● **PARTES DO EXERCÍCIO**:
**A)** Diga se cada afirmação abaixo está de acordo com a reportagem sobre a indicação ao STF. Responda sim ou não e cite as palavras exatas do texto que decidem. (i) Na CCJ, 13 dos 27 integrantes são de partidos da base aliada. (ii) O governo dá como certos os votos dos três senadores do União Brasil na CCJ. (iii) No plenário, os partidos da base somam 42 senadores.
**B)** Segundo a reportagem sobre a indicação ao STF, quem é o outro principal candidato à vaga, além de Cristiano Zanin?

O Globo, n. 32738, 26/03/2023. Política, p. 7
Planalto calcula o custo de indicar Zanin à Corte
Jeniffer Gularte
Sérgio Roxo
Mariana Muniz
A cerca de um mês da aposentadoria do ministro do Supremo Tribunal Federal (STF) Ricardo Lewandowski, o Palácio do Planalto tem convicção de que o custo político da eventual indicação à Corte de Cristiano Zanin, advogado do presidente Luiz Inácio Lula da Silva, será maior do que a do outro principal candidato à vaga, o jurista Manoel Carlos de Almeida Neto, que já foi assessor direto do magistrado que deixará a Corte. Zanin desponta como o favorito na corrida ao posto. Caso seja o escolhido, o advogado que defendeu o petista nos processos da Operação Lava-Jato enfrentará resistências entre representantes de diferentes posições do espectro ideológico no Senado, inclusive entre petistas, por ser um personagem inquestionavelmente vinculado a Lula. Como uma derrota de Zanin representaria um revés pessoal do seu principal padrinho, ministros do Planalto admitem que será necessária uma articulação pesada para garantir maioria no Parlamento. Cabe aos senadores analisar e, na sequência, aprovar ou rejeitar indicações para o Supremo.
O governo pode enfrentar problemas já na Comissão de Constituição e Justiça (CCJ), primeira etapa da tramitação. Dos 27 integrantes do colegiado, 13 são de partidos que integram a base aliada, um a menos que o necessário para que o nome seja aprovado. Ainda assim, mesmo no PSD, sigla que tem três ministros na Esplanada, um dos representantes é o senador Lucas Barreto (AP), que apoiou o ex-presidente Jair Bolsonaro na eleição do ano passado.
Para conseguir emplacar Zanin, Lula precisará contar com votos do União Brasil, legenda que ainda não demonstrou a fidelidade esperada pelo petista. Dos três nomes do partido na CCJ, contudo, o governo tem como certo apenas um voto a favor, de Davi Alcolumbre (AP). Ainda fazem parte do grupo os senadores Márcio Bittar (AC), aliado de Bolsonaro, e o ex-juiz da Operação Lava-Jato Sergio Moro (PR), de oposição e antagonista de Zanin em audiências e embates processuais. A composição do plenário, que dá a palavra final no processo, é mais favorável ao governo. Somados, os partidos da base reúnem 42 senadores, um a mais do que o mínimo necessário para a indicação ser aprovada. Para além dos tamanhos das bancadas, porém, a tropa do governo no Congresso ainda não foi submetida a testes de fidelidade importantes. Os trabalhos legislativos não engrenaram, o que torna as chances de sucesso de Lula na empreitada ainda mais incerta.

● **MATERIAL FORNECIDO**:
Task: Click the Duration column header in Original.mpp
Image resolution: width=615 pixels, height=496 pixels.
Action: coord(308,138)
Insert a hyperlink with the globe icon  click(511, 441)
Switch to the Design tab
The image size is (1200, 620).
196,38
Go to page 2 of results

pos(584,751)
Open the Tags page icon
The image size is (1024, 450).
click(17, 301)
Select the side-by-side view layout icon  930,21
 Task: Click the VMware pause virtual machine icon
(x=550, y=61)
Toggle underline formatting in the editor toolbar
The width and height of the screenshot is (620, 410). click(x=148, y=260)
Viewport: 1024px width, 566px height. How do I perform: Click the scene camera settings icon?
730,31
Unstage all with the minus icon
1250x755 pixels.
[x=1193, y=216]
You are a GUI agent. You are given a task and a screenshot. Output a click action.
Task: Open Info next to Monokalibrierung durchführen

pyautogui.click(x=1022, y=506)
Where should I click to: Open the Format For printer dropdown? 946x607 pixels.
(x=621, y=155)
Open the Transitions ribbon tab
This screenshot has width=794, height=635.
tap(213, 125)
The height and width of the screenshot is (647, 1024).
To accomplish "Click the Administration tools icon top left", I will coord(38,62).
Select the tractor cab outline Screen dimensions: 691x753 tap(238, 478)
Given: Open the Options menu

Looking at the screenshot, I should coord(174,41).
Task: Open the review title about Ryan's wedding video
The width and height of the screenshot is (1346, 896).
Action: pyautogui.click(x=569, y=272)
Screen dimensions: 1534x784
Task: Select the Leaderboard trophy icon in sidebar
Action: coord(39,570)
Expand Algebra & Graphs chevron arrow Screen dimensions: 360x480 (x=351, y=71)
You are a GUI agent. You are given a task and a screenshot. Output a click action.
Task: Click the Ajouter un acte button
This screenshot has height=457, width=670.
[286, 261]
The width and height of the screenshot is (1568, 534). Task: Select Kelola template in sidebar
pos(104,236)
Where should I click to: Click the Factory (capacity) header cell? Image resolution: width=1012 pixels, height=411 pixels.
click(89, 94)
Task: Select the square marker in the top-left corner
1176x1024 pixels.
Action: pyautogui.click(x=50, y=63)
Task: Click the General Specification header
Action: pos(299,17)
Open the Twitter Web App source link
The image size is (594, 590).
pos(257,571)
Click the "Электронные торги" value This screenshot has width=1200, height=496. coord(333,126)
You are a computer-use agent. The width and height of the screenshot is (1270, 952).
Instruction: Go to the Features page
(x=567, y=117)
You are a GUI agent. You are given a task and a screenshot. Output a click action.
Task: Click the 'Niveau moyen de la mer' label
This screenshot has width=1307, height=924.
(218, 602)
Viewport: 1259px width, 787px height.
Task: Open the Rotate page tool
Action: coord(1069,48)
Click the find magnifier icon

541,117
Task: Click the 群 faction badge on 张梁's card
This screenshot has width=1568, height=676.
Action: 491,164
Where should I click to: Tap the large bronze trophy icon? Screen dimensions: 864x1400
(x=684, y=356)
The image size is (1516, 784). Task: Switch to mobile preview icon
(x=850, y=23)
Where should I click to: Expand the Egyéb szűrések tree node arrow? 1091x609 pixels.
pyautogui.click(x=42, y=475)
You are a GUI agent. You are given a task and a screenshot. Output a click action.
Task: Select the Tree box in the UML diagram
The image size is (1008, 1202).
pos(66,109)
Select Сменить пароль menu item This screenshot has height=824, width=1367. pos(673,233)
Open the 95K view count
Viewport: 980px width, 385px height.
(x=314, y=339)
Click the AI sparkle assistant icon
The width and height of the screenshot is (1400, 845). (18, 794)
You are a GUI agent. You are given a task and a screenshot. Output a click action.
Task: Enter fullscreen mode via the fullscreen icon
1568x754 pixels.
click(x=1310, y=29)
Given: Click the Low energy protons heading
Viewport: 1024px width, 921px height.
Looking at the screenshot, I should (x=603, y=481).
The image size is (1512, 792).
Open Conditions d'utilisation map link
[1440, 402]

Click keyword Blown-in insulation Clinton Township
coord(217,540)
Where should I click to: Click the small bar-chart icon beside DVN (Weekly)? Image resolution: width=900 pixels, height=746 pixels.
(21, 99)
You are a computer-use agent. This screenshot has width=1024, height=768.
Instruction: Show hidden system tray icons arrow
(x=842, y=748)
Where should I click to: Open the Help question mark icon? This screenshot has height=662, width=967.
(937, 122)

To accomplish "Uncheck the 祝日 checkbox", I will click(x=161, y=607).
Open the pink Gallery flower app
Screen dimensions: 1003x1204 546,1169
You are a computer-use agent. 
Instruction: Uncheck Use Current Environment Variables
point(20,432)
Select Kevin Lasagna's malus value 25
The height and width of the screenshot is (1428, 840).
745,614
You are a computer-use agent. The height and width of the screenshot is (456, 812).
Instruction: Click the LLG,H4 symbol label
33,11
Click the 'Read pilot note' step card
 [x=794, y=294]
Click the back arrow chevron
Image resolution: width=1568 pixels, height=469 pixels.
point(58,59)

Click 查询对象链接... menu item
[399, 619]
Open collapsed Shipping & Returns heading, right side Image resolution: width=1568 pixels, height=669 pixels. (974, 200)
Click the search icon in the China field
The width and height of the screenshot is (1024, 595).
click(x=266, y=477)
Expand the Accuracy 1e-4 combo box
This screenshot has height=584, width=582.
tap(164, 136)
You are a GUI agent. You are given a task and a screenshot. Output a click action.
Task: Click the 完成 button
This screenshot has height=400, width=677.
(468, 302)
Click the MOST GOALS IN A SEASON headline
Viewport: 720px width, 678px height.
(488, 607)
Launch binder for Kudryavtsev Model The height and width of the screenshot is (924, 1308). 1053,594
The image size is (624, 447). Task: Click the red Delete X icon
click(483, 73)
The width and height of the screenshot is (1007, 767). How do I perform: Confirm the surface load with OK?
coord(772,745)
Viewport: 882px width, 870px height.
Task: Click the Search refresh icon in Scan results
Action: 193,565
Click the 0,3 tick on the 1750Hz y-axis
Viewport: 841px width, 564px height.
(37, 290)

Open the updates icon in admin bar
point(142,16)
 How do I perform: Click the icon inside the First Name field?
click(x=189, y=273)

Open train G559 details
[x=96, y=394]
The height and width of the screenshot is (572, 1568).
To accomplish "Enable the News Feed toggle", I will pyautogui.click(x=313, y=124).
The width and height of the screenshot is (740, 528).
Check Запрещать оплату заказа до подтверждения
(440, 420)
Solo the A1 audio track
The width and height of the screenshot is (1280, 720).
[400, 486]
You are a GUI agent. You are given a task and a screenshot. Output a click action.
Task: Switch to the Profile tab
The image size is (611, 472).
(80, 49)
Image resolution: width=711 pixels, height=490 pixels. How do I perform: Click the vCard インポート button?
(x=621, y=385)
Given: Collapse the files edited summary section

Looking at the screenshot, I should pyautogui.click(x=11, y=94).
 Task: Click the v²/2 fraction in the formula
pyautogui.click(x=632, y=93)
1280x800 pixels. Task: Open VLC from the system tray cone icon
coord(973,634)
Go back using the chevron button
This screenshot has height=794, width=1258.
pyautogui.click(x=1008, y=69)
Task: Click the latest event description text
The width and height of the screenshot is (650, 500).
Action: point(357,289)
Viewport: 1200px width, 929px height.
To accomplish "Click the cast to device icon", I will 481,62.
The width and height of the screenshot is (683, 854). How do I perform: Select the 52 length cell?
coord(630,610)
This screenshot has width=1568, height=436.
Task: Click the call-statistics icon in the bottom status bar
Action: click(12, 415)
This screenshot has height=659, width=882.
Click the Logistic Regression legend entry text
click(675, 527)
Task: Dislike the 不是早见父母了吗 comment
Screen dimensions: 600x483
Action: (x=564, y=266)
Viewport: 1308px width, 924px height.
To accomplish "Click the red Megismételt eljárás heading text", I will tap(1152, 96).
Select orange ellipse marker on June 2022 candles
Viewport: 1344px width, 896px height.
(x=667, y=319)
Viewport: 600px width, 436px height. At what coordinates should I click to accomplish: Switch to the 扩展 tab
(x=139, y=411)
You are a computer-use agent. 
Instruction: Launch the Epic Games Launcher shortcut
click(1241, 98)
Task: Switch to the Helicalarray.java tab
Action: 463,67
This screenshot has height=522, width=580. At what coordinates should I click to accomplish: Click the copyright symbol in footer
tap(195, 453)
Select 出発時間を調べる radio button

● **LISTA DE RESPOSTAS**:
**A)**
(i) Sim: "Dos 27 integrantes do colegiado, 13 são de partidos que integram a base aliada".
(ii) Não: "o governo tem como certo apenas um voto a favor, de Davi Alcolumbre (AP)".
(iii) Sim: "Somados, os partidos da base reúnem 42 senadores".

**B)** O jurista Manoel Carlos de Almeida Neto, que já foi assessor direto de Ricardo Lewandowski.